Germaine Tillion

Germaine Tillion
1907 - 2008

Grande figure de la Résistance, écrivain engagé et intellectuelle indépendante, Germaine Tillion est aussi considérée comme la pionnière de l’ethnologie française. Née le 30 mai 1907 à Allègre (Haute-Loire) dans une famille bourgeoise, intellectuelle et catholique, Germaine se consacre très tôt aux sciences de l’Homme. En 1934, alors jeune ethnographe, elle est envoyée en Algérie pour étudier les tribus berbères qui peuplent la région des Aurès. Elle effectuera quatre missions jusqu’en 1940. Dès son retour, elle s’insurge contre le sort réservé à la France et s’engage aussitôt dans la Résistance. Elle expliquera plus tard sa réaction suite à la demande d’armistice : « Ce fut pour moi un choc si violent que j’ai dû sortir de la pièce pour vomir », La traversée du mal ). Elle fait la rencontre d’un colonel en retraite et reprend avec lui l’Union nationale des combattants coloniaux pour venir en aide aux prisonniers de guerre originaires d’outre-mer. Cette activité légale laisse peu à peu place à une activité souterraine. Elle recense les camps de prisonniers, contribue à la création de filières d’évasion et débute la collecte de renseignements. Elle ira même jusqu’à cacher des évadés chez elle.

Résistante de la première heure, elle noue des contacts précieux avec de nombreux groupes, à commencer par le réseau du musée de l’Homme.
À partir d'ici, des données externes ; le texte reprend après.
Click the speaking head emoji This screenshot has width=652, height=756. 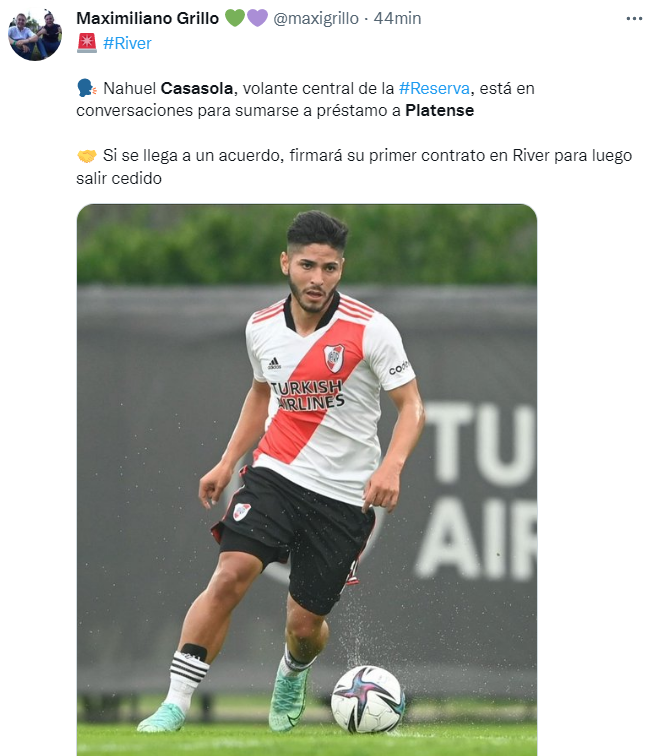tap(87, 88)
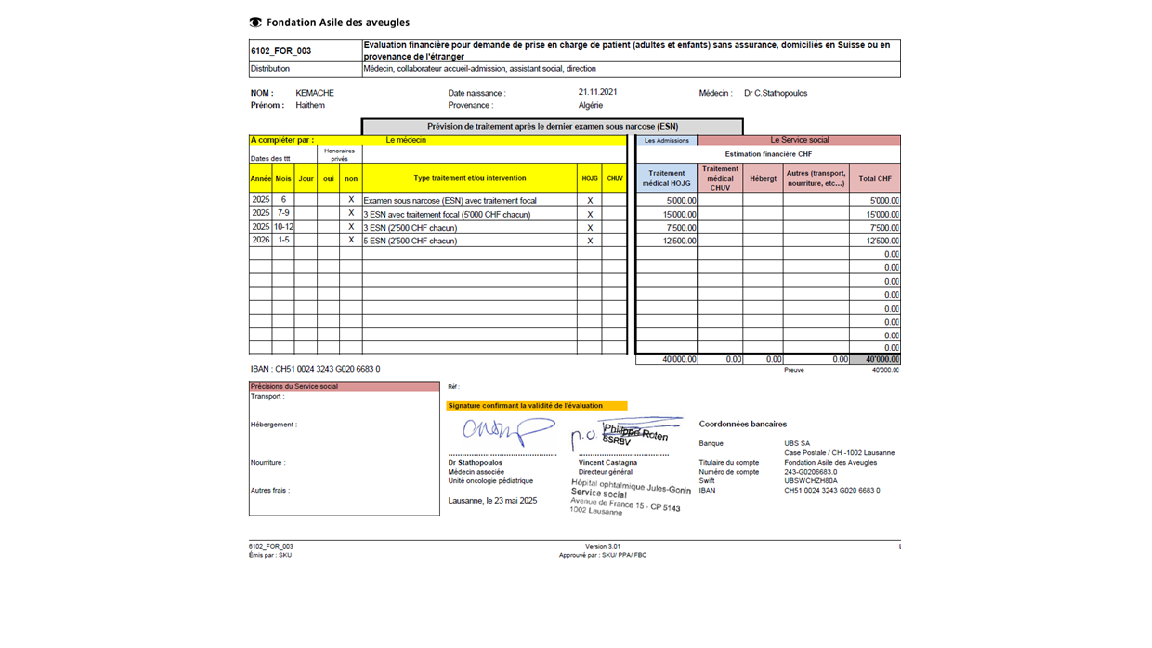Toggle the 'non' X mark in the 2026 row
Screen dimensions: 1152x648
[351, 241]
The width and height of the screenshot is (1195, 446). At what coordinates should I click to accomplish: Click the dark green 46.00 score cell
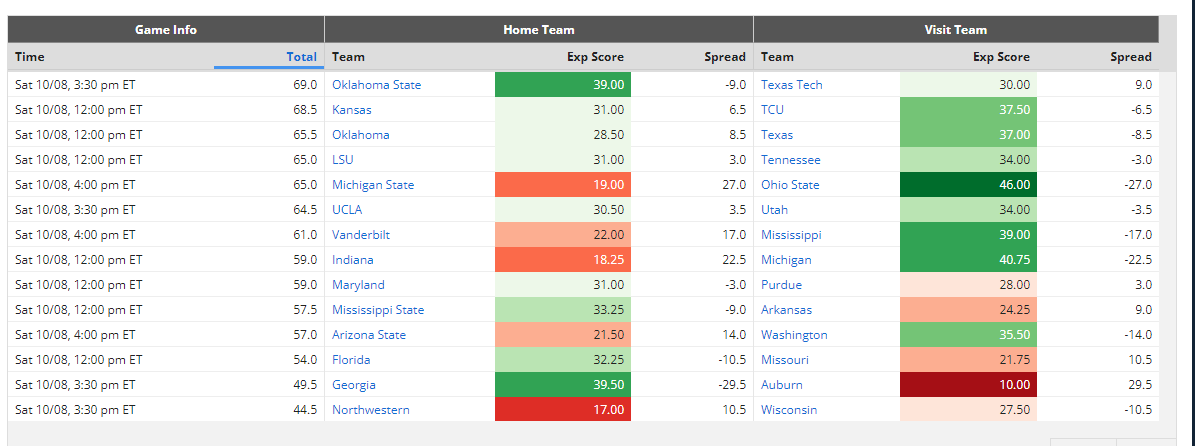tap(968, 185)
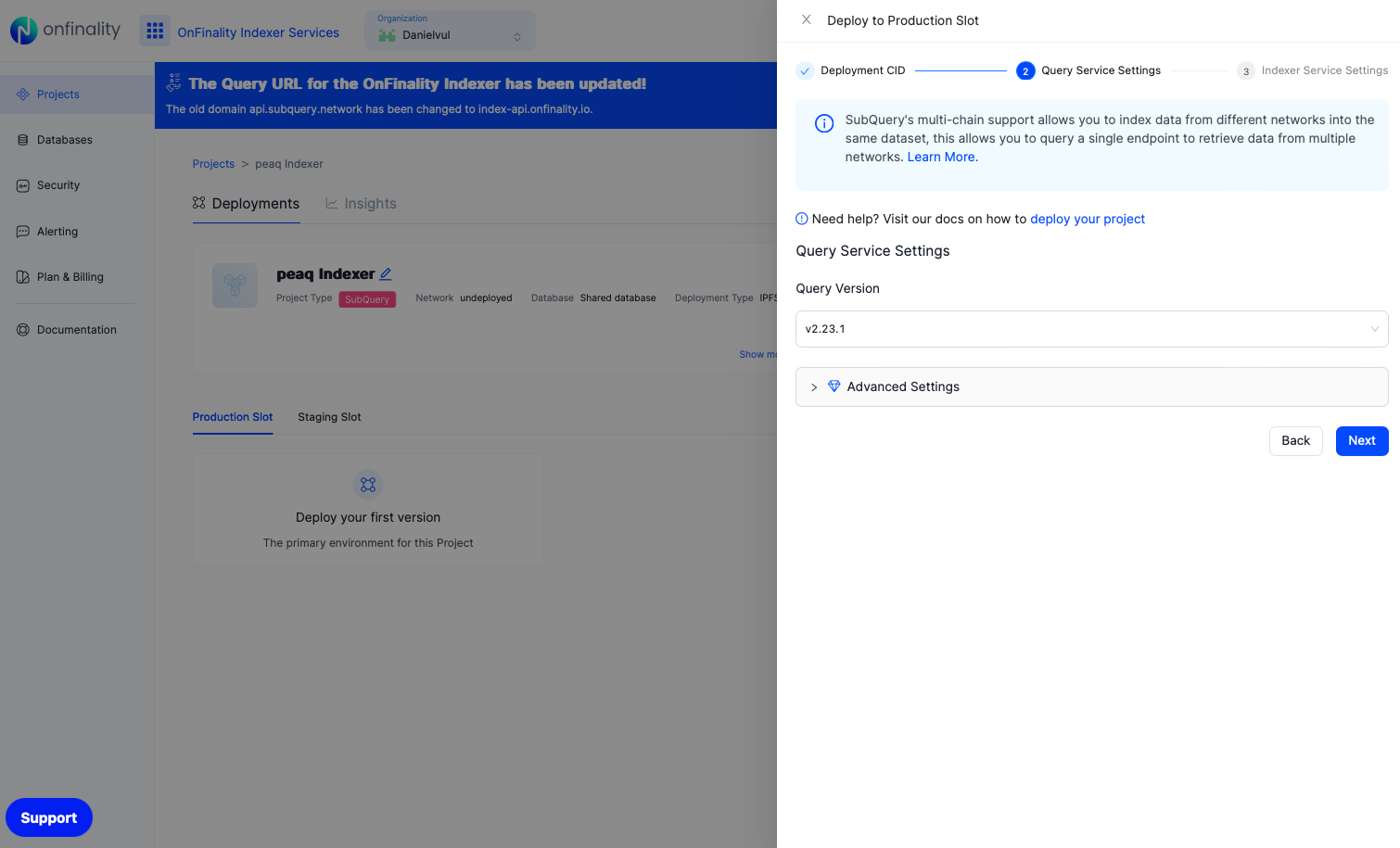Open the Security section
Screen dimensions: 1400x848
(57, 184)
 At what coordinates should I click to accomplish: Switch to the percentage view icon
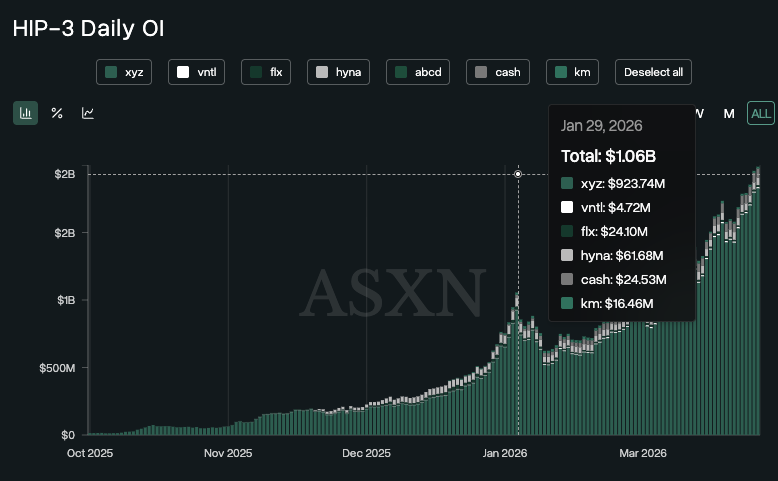(x=57, y=113)
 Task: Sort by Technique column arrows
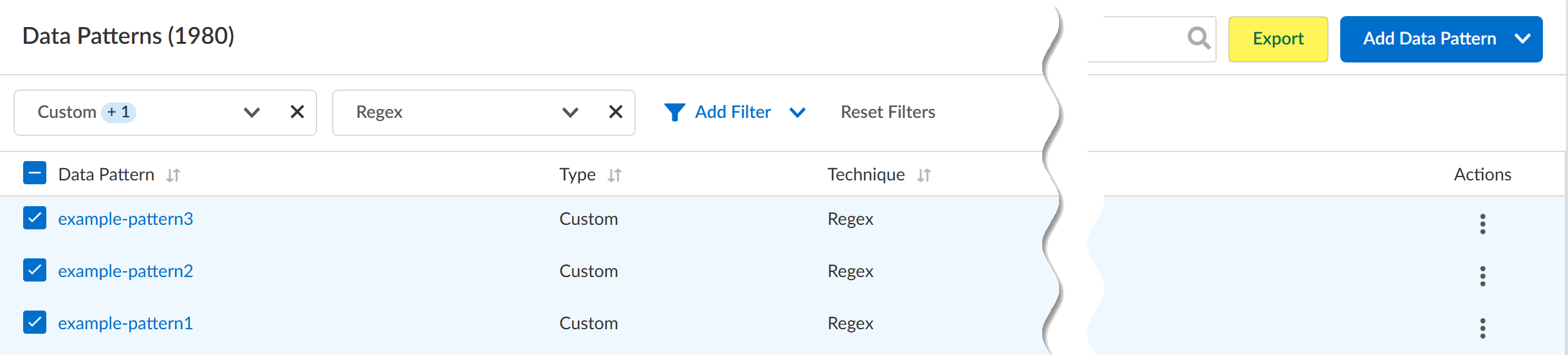point(924,175)

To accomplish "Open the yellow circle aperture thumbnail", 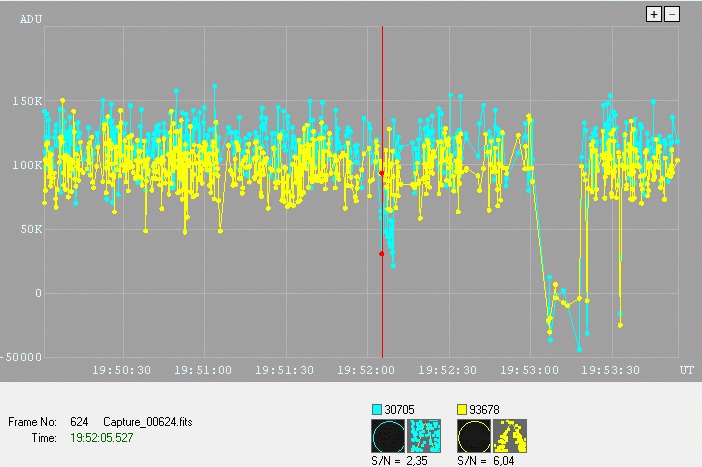I will pos(474,436).
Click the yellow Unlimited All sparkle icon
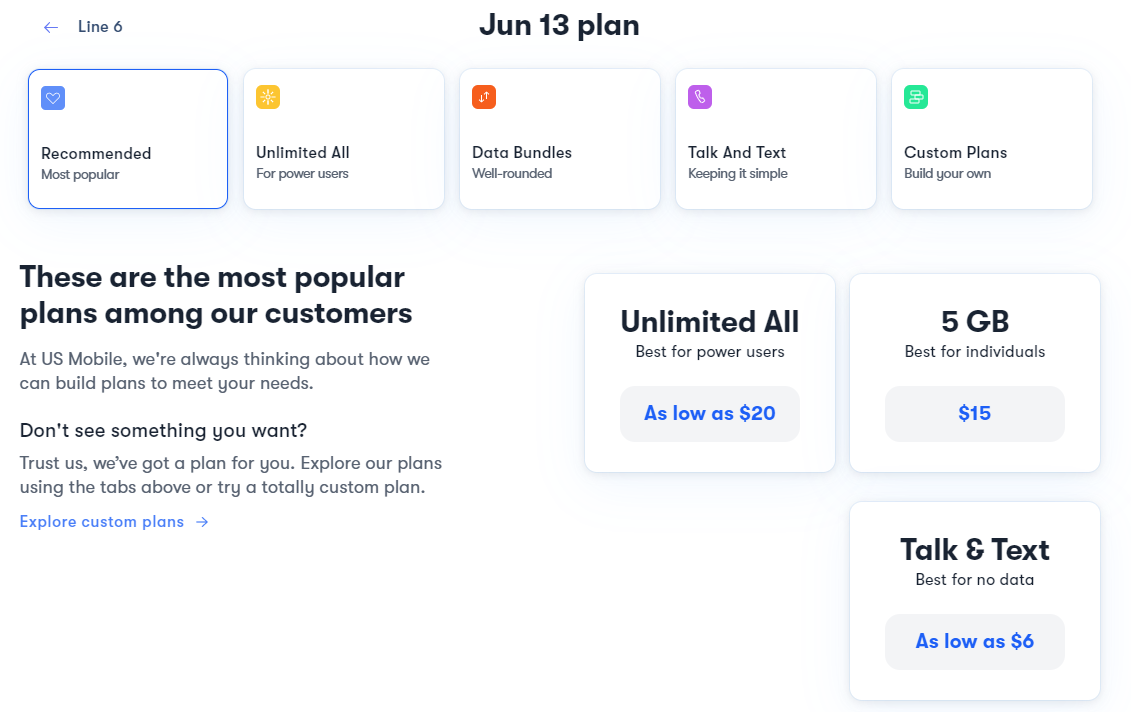The image size is (1131, 712). pyautogui.click(x=268, y=97)
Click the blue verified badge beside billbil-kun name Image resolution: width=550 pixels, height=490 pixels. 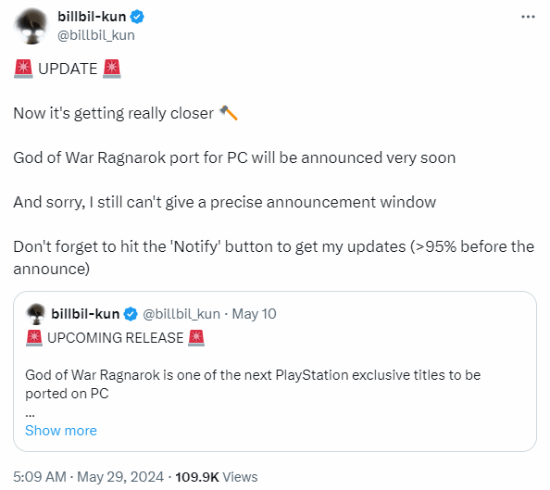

Au printemps 1941, elle multiplie les liens avec d’autres organisations, notamment les mouvements Valmy, Ceux de la Résistance, le réseau anglais Gloria et le groupe France-Liberté. Dès lors, elle devient un maillon essentiel de la Résistance, mettant en relation les uns avec les autres. Dénoncée, elle est arrêtée le 13 août 1942 et accusée de cinq chefs d’inculpation punis de mort. Elle est finalement déportée en octobre 1943 au camp nazi de Ravensbrück. Sa mère l’y rejoindra début 1944 et y sera gazée en mars 1945. Pendant dix-sept mois, Germaine Tillion ne cessera d’aborder l’atrocité nazie avec l’œil distancié de l’ethnographe. Elle étudiera l’organisation du camp et ses soubassements économiques qui appellent aux exterminations systématiques des déportés. Résister, c’est aussi pour elle tourner en dérision ses bourreaux et divertir ses compagnes de fortune. Aussi écrira-t-elle  une opérette : « j’ai écrit une chose comique parce que je pense que le rire, même dans les situations les plus tragiques, est un élément revivifiant ». Libérée le 23 avril 1945 par la Croix-rouge suédoise, Germaine Tillion parvient à passer la dernière fouille avec sa documentation contenant des photos attestant d’expériences de vivisection sur ses camarades.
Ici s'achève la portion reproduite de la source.